GO string allocations help stipulate every interpreted node encompassing GO efficient clusters. Transcripts coupled with comparable tasks are dispensed to identical GO functional clusters. Metabolic and cellular processes are the major biological processes in A. hydrophila, since approximately 76% of the transcript contigs in the sample are connected to these ontologies. The main metabolic process includes cellular metabolic processes, oxidation–reduction progression, primary metabolic processes, etc., whereas the main cellular progression includes cellular metabolic processes, cell division, and the cell cycle. Binding activity is the major molecular function within A. hydrophila since about 38% of the transcript contigs within the sample are interrelated to this ontology. The binding activity comprises protein binding, nucleotide binding, binding to ions, binding to nucleic acid, binding to cofactors, binding to lipids, binding to vitamins, and so forth. Approximately 50% of transcript contigs are accountable for the catalytic activities. This embraces transferase action, hydrolase action, oxidoreductase action, ligase action, lyase action, isomerase activity, and so forth. The cell is the most important cellular constituent in A. hydrophila and composes about 71% of the entire transcript contigs. This comprises the cell part. Around 16% of transcript contigs are related to macromolecular complexes, including protein complexes, protein-DNA complexes, and ribonucleoprotein complexes, while organelles constitute about 12% of transcript contigs. The GO level 2 sequence distribution of A. hydrophila is depicted in Figure 5.

GO conditions were collected into different stages for the three ontology spheres, i.e., the biological processes, the molecular functions, and the cellular components. Preliminary intensities denote the general function of the transcript contigs. When the intensity progresses, the transcript contigs’ role is explicitly added. All transcript contigs might be multi-functional and can recline within in excess of a single function. Therefore, the number of transcripts contigs intended for each stage varied significantly (Figure 6).

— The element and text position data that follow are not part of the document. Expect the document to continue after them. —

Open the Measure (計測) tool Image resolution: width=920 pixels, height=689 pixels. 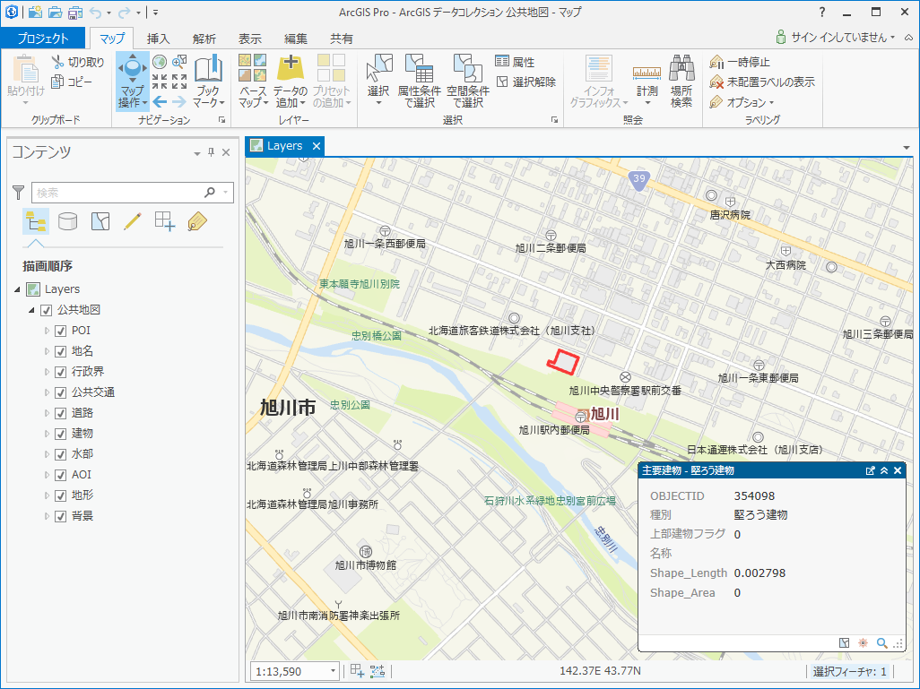tap(647, 81)
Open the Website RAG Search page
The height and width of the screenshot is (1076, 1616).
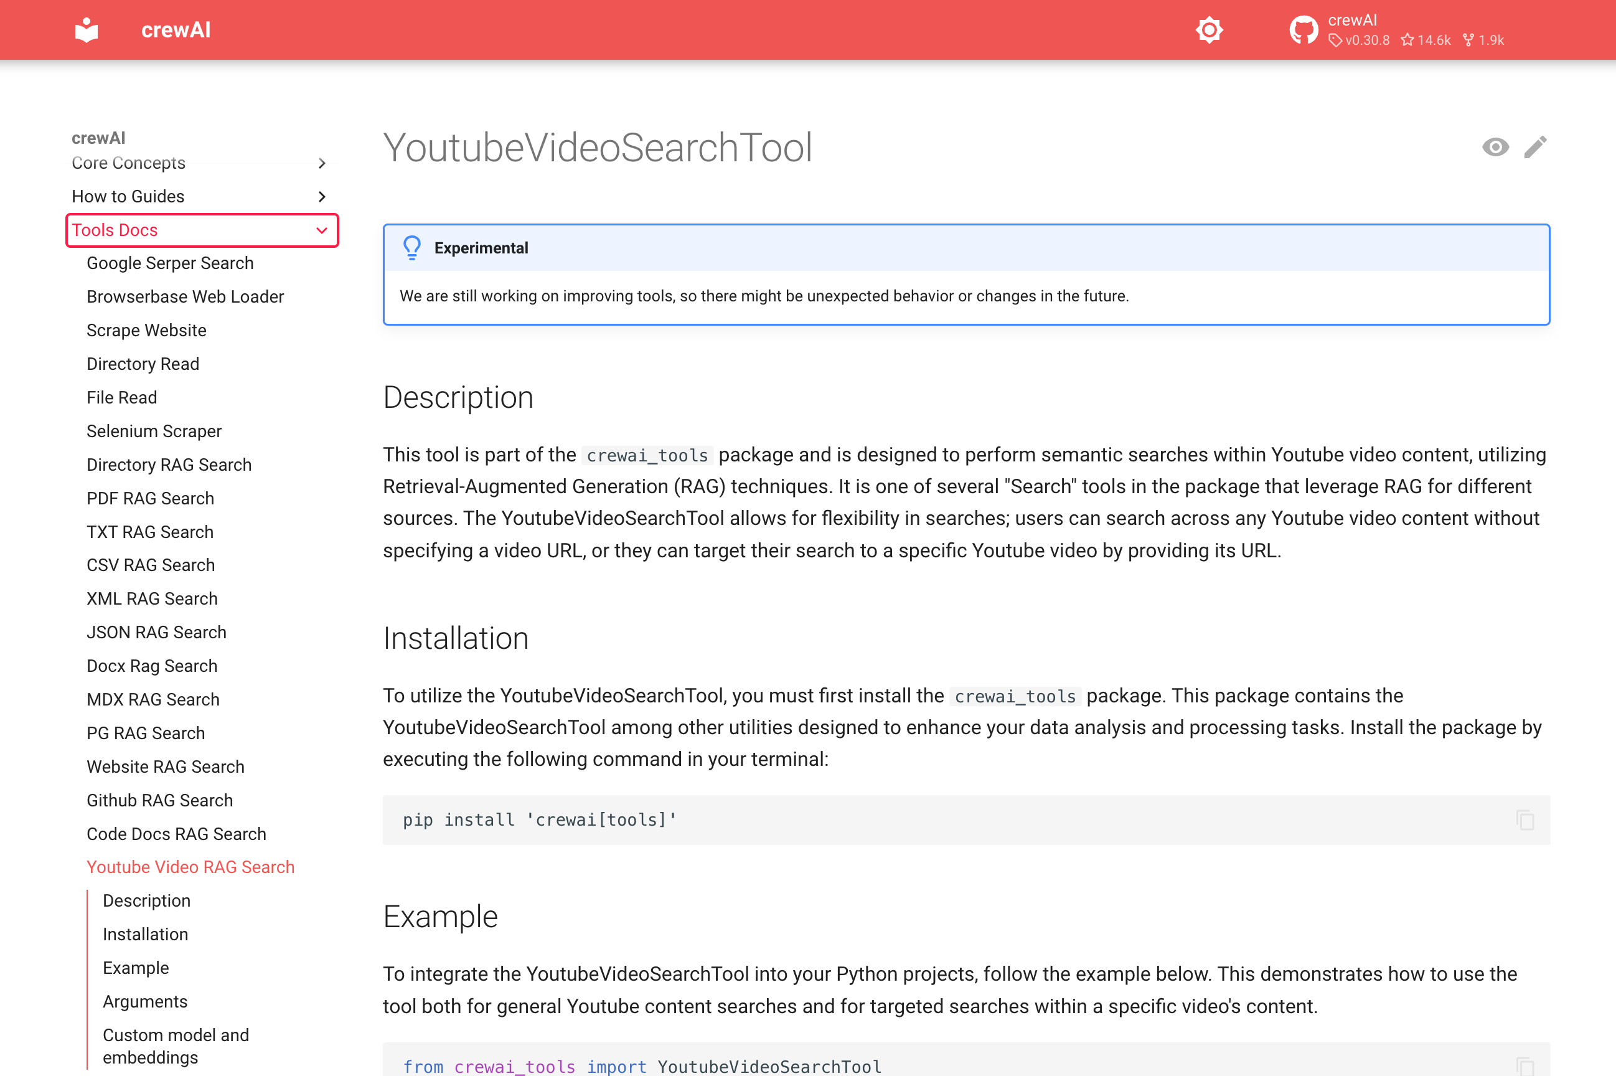(165, 767)
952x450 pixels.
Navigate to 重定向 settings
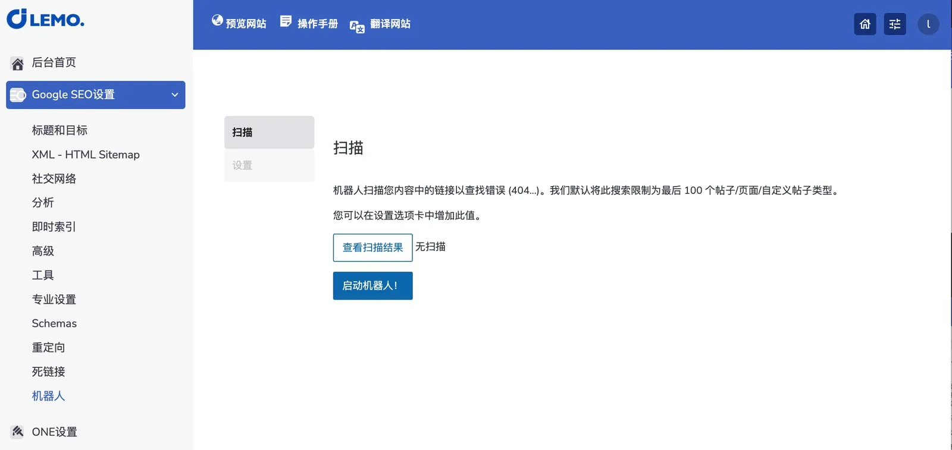pos(48,347)
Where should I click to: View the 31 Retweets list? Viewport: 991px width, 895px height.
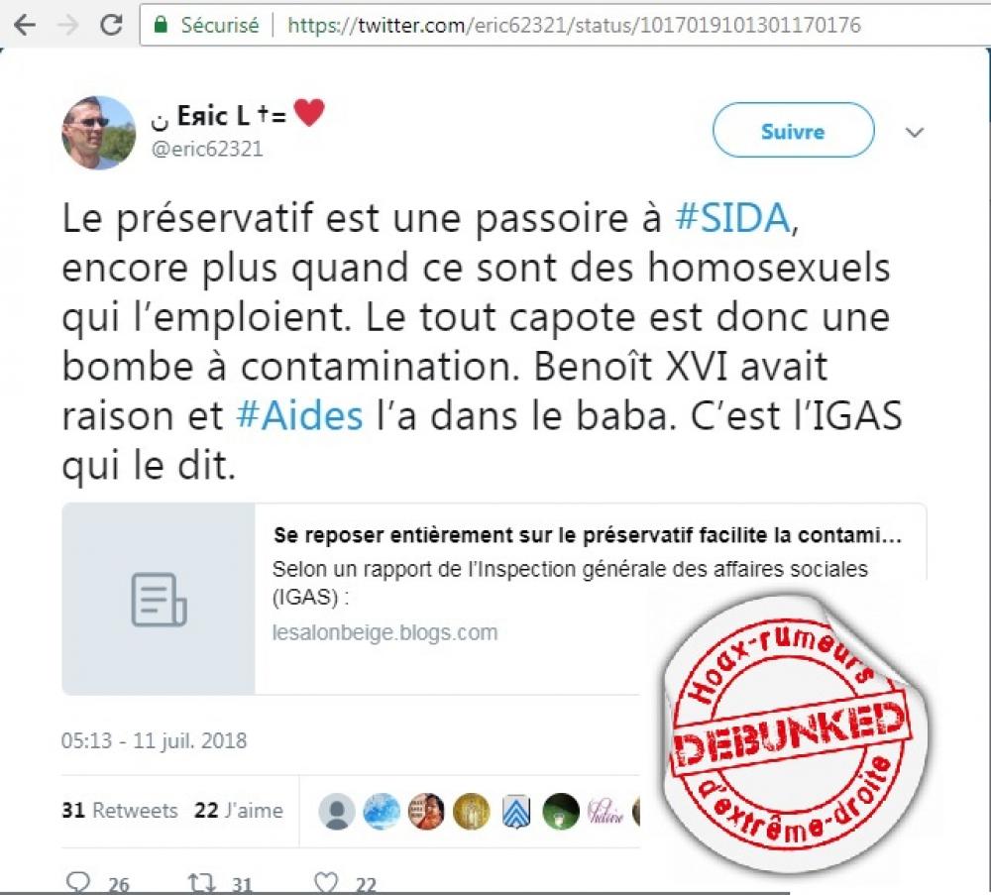point(120,811)
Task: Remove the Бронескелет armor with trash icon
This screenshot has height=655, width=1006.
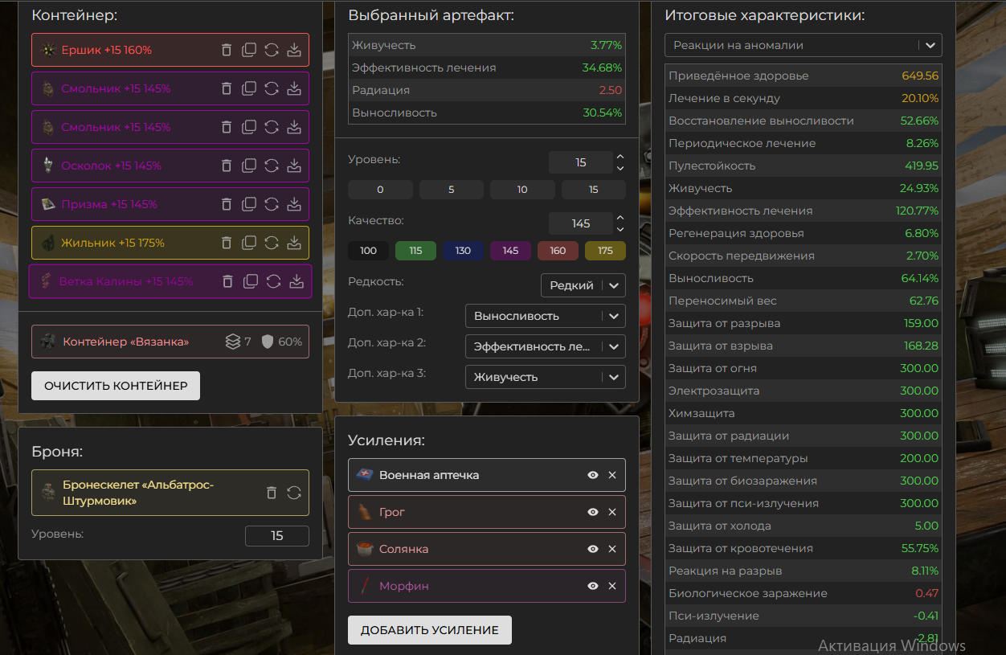Action: [272, 493]
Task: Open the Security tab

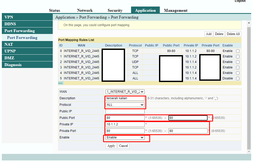Action: [x=115, y=10]
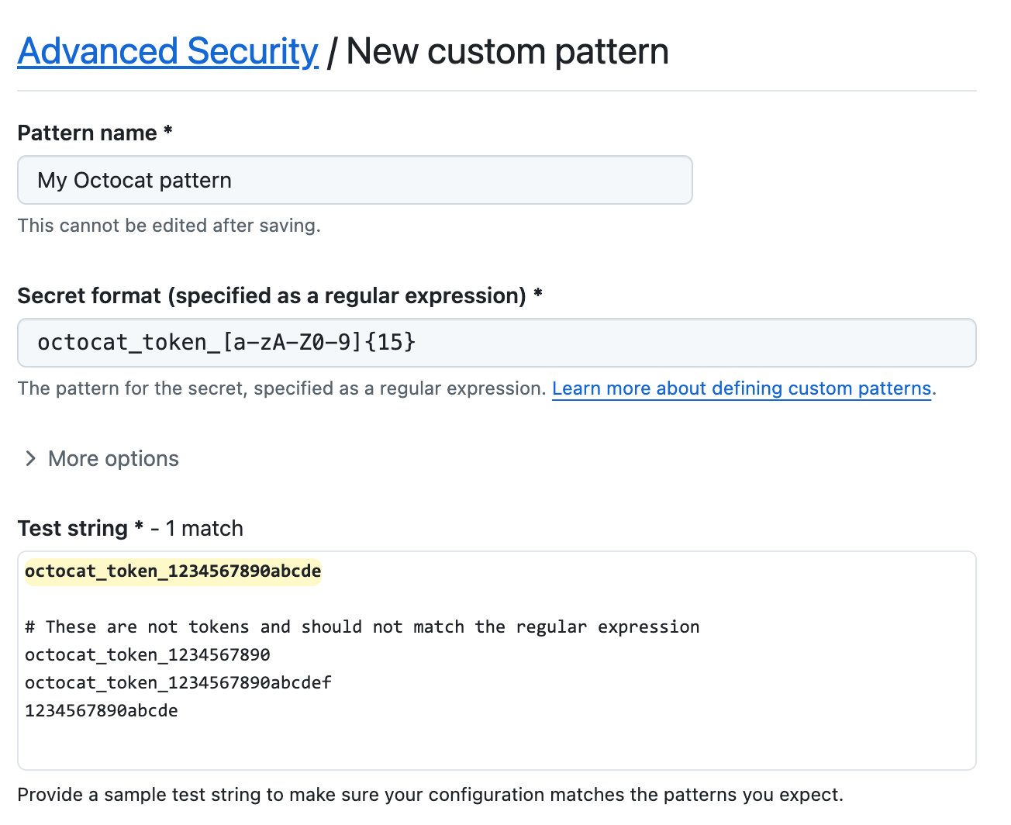The width and height of the screenshot is (1011, 825).
Task: Click the sample test string help text
Action: click(430, 794)
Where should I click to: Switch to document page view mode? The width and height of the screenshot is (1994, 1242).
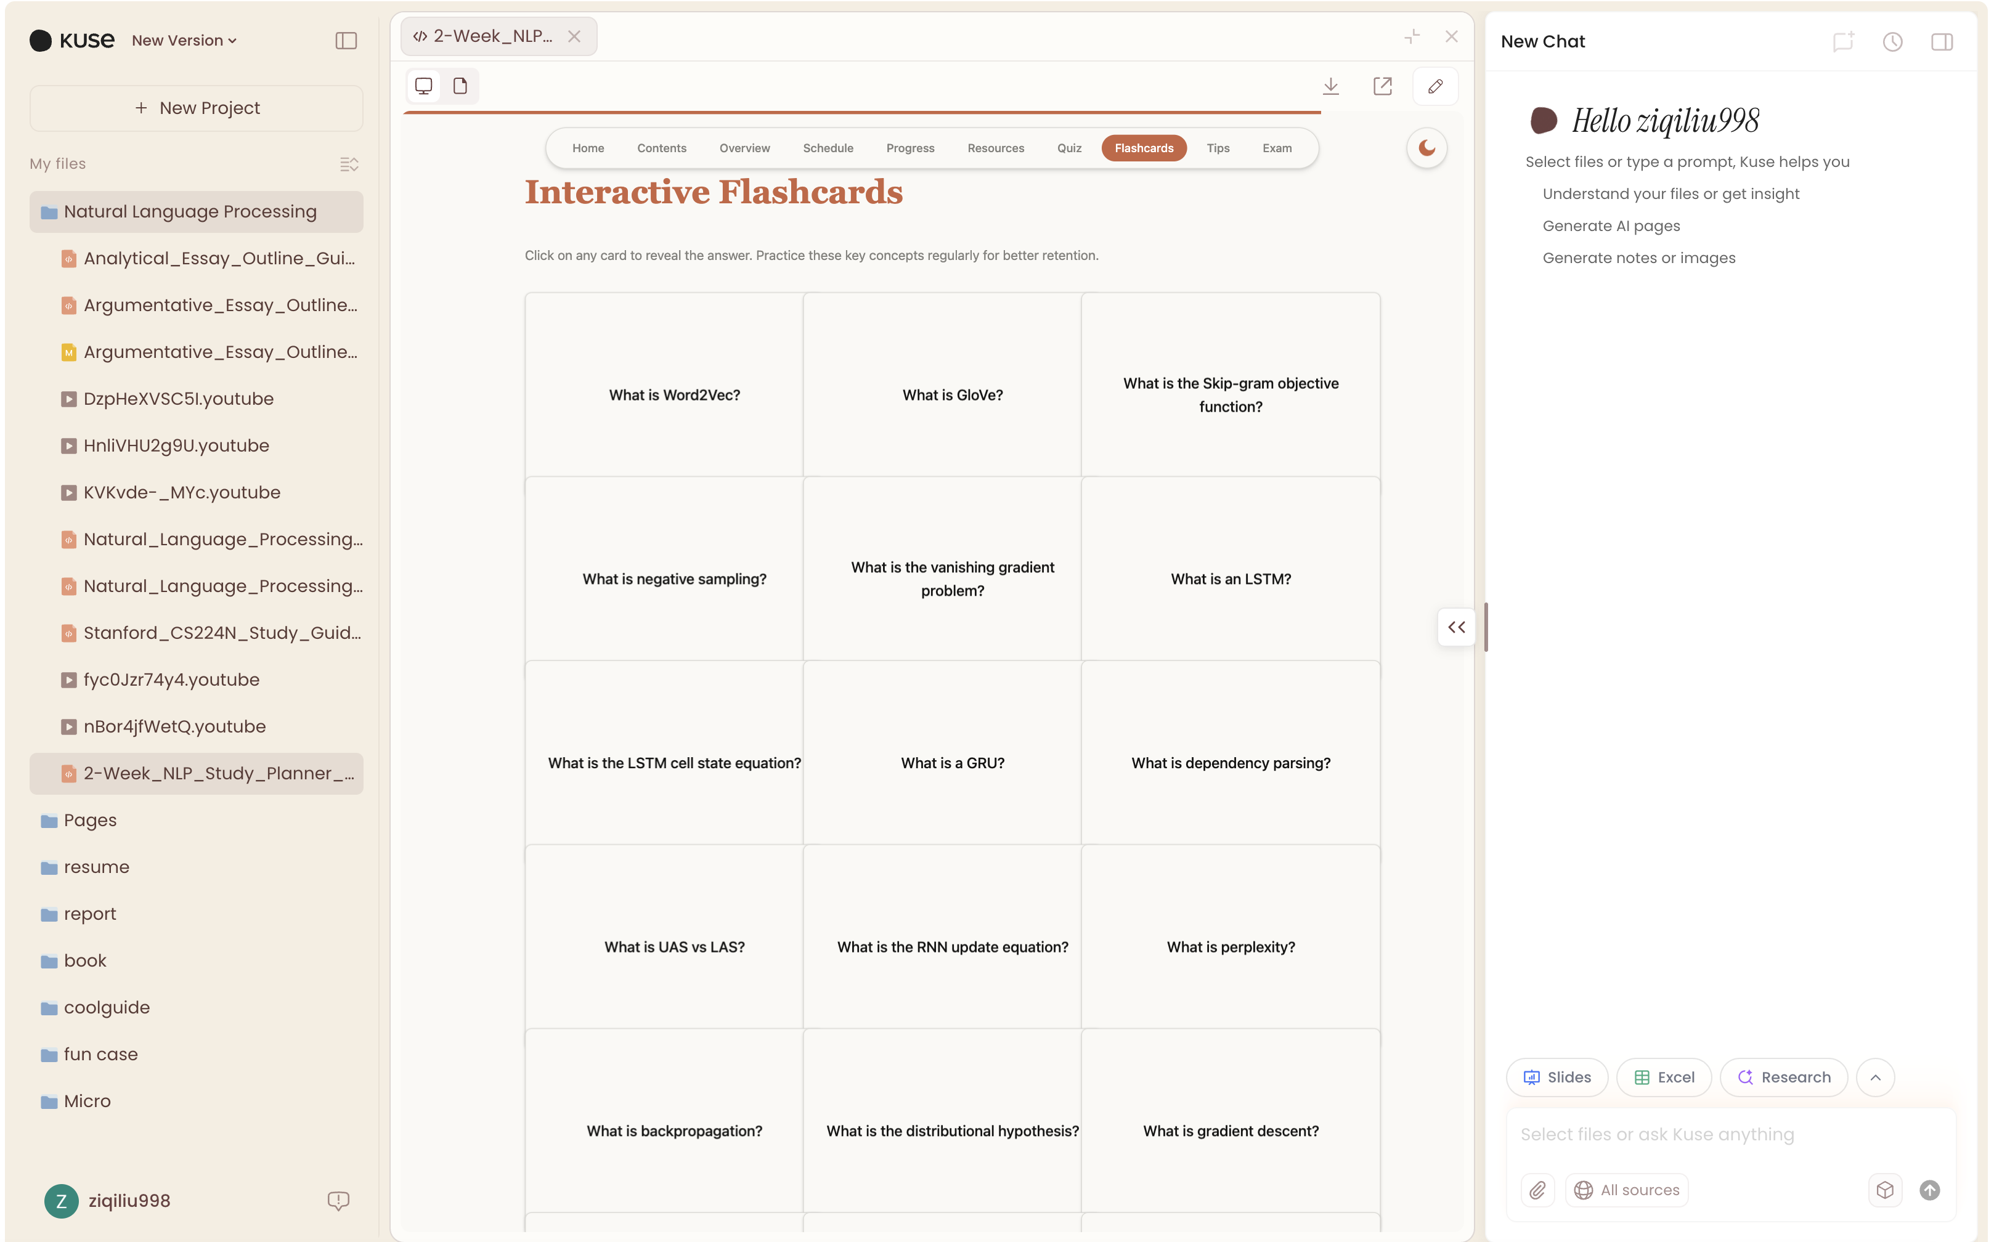pos(460,86)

Several expressed genes have been identified following the transcript annotation and gene ontology analysis of A. hydrophila. Different virulent factors of A. hydrophila are encoded by several virulent genes. The genes thus identified are the potential virulent genes of Aeromonas sp., which contribute to their degree of virulence. The virulent genes include the outer membrane protein gene (ompW, ompA, ompTS, omp 38, omp 48), cytotoxin, amylase lipase, and haemolysin gene (Table 3), which have been reported earlier by Dash et al. (2014). A subset of these virulent genes might be a key player in the ability of the bacterium to cause disease. The products of such genes will facilitate the successful colonisation and survival of the bacterium in or cause damage to the host are considered as virulence or pathogenicity determinants. Hence, these genes can significantly interpret the pathogenic mechanisms exerted by A. hydrophila infection.